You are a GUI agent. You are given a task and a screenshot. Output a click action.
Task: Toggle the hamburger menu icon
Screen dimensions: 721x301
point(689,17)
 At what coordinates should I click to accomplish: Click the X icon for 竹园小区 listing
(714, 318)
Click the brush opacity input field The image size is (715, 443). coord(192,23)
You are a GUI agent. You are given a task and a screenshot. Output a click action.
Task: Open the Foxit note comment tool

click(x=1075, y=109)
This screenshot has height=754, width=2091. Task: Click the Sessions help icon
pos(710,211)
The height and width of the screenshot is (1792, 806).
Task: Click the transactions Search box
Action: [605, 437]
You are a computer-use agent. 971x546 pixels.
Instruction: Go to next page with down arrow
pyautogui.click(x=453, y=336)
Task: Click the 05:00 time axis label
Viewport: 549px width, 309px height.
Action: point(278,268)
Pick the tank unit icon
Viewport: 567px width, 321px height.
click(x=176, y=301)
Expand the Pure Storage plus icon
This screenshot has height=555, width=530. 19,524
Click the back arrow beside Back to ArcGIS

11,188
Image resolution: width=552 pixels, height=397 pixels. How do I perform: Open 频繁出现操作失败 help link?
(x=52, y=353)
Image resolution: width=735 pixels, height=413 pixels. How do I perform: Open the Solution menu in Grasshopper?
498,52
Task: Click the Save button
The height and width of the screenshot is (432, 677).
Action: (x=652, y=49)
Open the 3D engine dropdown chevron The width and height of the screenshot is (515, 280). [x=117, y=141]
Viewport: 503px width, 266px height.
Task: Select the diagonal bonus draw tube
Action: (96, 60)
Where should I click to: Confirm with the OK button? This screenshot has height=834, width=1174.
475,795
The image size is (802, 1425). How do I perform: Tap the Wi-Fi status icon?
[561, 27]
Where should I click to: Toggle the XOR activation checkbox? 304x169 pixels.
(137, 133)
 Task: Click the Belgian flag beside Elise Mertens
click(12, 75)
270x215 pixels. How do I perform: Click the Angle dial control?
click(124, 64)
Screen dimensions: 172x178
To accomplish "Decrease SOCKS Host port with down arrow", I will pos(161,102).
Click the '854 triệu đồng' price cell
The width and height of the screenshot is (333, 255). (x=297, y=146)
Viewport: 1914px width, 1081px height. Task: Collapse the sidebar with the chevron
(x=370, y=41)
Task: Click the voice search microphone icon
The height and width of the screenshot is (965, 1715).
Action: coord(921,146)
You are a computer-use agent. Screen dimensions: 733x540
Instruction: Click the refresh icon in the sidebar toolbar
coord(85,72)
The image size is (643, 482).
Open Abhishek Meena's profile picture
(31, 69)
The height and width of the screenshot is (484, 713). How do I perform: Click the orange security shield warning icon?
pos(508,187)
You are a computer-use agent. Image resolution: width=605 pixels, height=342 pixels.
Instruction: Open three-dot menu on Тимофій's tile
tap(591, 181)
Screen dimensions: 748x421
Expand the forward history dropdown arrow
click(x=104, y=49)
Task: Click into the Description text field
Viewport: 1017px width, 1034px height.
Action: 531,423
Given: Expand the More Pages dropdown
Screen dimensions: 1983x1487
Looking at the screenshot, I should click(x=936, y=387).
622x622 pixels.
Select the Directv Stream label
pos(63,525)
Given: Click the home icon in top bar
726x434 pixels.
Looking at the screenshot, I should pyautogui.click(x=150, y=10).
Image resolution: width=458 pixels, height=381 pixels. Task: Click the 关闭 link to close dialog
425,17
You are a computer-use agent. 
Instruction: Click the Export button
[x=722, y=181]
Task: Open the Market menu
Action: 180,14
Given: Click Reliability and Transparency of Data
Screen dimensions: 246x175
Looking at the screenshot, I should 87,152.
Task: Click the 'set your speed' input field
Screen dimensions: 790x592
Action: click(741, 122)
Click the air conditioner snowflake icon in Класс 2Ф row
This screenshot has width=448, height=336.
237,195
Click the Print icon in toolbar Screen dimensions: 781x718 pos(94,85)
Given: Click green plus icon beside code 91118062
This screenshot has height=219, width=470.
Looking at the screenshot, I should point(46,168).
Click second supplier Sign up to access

• **What you have to do**
Lay out every line of the material above as a Markdown table with two columns, Row and Text. Number the rows in order, and leave out blank lines.

• **Task answer**
| Row | Text |
|---|---|
| 1 | You are a GUI agent. You are given a task and a screenshot. Output a click action. |
| 2 | Task: Toggle the hamburger menu icon |
| 3 | Screen dimensions: 721x301 |
| 4 | point(689,17) |
| 5 |  At what coordinates should I click to accomplish: Click the X icon for 竹园小区 listing |
| 6 | (714, 318) |
| 7 | Click the brush opacity input field The image size is (715, 443). coord(192,23) |
| 8 | You are a GUI agent. You are given a task and a screenshot. Output a click action. |
| 9 | Task: Open the Foxit note comment tool |
| 10 | click(x=1075, y=109) |
| 11 | This screenshot has height=754, width=2091. Task: Click the Sessions help icon |
| 12 | pos(710,211) |
| 13 | The height and width of the screenshot is (1792, 806). |
| 14 | Task: Click the transactions Search box |
| 15 | Action: [605, 437] |
| 16 | You are a computer-use agent. 971x546 pixels. |
| 17 | Instruction: Go to next page with down arrow |
| 18 | pyautogui.click(x=453, y=336) |
| 19 | Task: Click the 05:00 time axis label |
| 20 | Viewport: 549px width, 309px height. |
| 21 | Action: point(278,268) |
| 22 | Pick the tank unit icon |
| 23 | Viewport: 567px width, 321px height. |
| 24 | click(x=176, y=301) |
| 25 | Expand the Pure Storage plus icon |
| 26 | This screenshot has height=555, width=530. 19,524 |
| 27 | Click the back arrow beside Back to ArcGIS |
| 28 | 11,188 |
| 29 | Image resolution: width=552 pixels, height=397 pixels. How do I perform: Open 频繁出现操作失败 help link? |
| 30 | (x=52, y=353) |
| 31 | Image resolution: width=735 pixels, height=413 pixels. How do I perform: Open the Solution menu in Grasshopper? |
| 32 | 498,52 |
| 33 | Task: Click the Save button |
| 34 | The height and width of the screenshot is (432, 677). |
| 35 | Action: (x=652, y=49) |
| 36 | Open the 3D engine dropdown chevron The width and height of the screenshot is (515, 280). [x=117, y=141] |
| 37 | Viewport: 503px width, 266px height. |
| 38 | Task: Select the diagonal bonus draw tube |
| 39 | Action: (96, 60) |
| 40 | Where should I click to: Confirm with the OK button? This screenshot has height=834, width=1174. |
| 41 | 475,795 |
| 42 | The image size is (802, 1425). How do I perform: Tap the Wi-Fi status icon? |
| 43 | [561, 27] |
| 44 | Where should I click to: Toggle the XOR activation checkbox? 304x169 pixels. |
| 45 | (137, 133) |
| 46 |  Task: Click the Belgian flag beside Elise Mertens |
| 47 | click(12, 75) |
| 48 | 270x215 pixels. How do I perform: Click the Angle dial control? |
| 49 | click(124, 64) |
| 50 | Screen dimensions: 172x178 |
| 51 | To accomplish "Decrease SOCKS Host port with down arrow", I will pos(161,102). |
| 52 | Click the '854 triệu đồng' price cell |
| 53 | The width and height of the screenshot is (333, 255). (x=297, y=146) |
| 54 | Viewport: 1914px width, 1081px height. Task: Collapse the sidebar with the chevron |
| 55 | (x=370, y=41) |
| 56 | Task: Click the voice search microphone icon |
| 57 | The height and width of the screenshot is (965, 1715). |
| 58 | Action: coord(921,146) |
| 59 | You are a computer-use agent. Screen dimensions: 733x540 |
| 60 | Instruction: Click the refresh icon in the sidebar toolbar |
| 61 | coord(85,72) |
| 62 | The image size is (643, 482). |
| 63 | Open Abhishek Meena's profile picture |
| 64 | (31, 69) |
| 65 | The height and width of the screenshot is (484, 713). How do I perform: Click the orange security shield warning icon? |
| 66 | pos(508,187) |
| 67 | You are a computer-use agent. Image resolution: width=605 pixels, height=342 pixels. |
| 68 | Instruction: Open three-dot menu on Тимофій's tile |
| 69 | tap(591, 181) |
| 70 | Screen dimensions: 748x421 |
| 71 | Expand the forward history dropdown arrow |
| 72 | click(x=104, y=49) |
| 73 | Task: Click into the Description text field |
| 74 | Viewport: 1017px width, 1034px height. |
| 75 | Action: 531,423 |
| 76 | Given: Expand the More Pages dropdown |
| 77 | Screen dimensions: 1983x1487 |
| 78 | Looking at the screenshot, I should click(x=936, y=387). |
| 79 | 622x622 pixels. |
| 80 | Select the Directv Stream label |
| 81 | pos(63,525) |
| 82 | Given: Click the home icon in top bar |
| 83 | 726x434 pixels. |
| 84 | Looking at the screenshot, I should pyautogui.click(x=150, y=10). |
| 85 | Image resolution: width=458 pixels, height=381 pixels. Task: Click the 关闭 link to close dialog |
| 86 | 425,17 |
| 87 | You are a computer-use agent.  |
| 88 | Instruction: Click the Export button |
| 89 | [x=722, y=181] |
| 90 | Task: Open the Market menu |
| 91 | Action: 180,14 |
| 92 | Given: Click Reliability and Transparency of Data |
| 93 | Screen dimensions: 246x175 |
| 94 | Looking at the screenshot, I should 87,152. |
| 95 | Task: Click the 'set your speed' input field |
| 96 | Screen dimensions: 790x592 |
| 97 | Action: click(741, 122) |
| 98 | Click the air conditioner snowflake icon in Класс 2Ф row |
| 99 | This screenshot has width=448, height=336. |
| 100 | 237,195 |
| 101 | Click the Print icon in toolbar Screen dimensions: 781x718 pos(94,85) |
| 102 | Given: Click green plus icon beside code 91118062 |
| 103 | This screenshot has height=219, width=470. |
| 104 | Looking at the screenshot, I should point(46,168). |
| 105 | Click second supplier Sign up to access |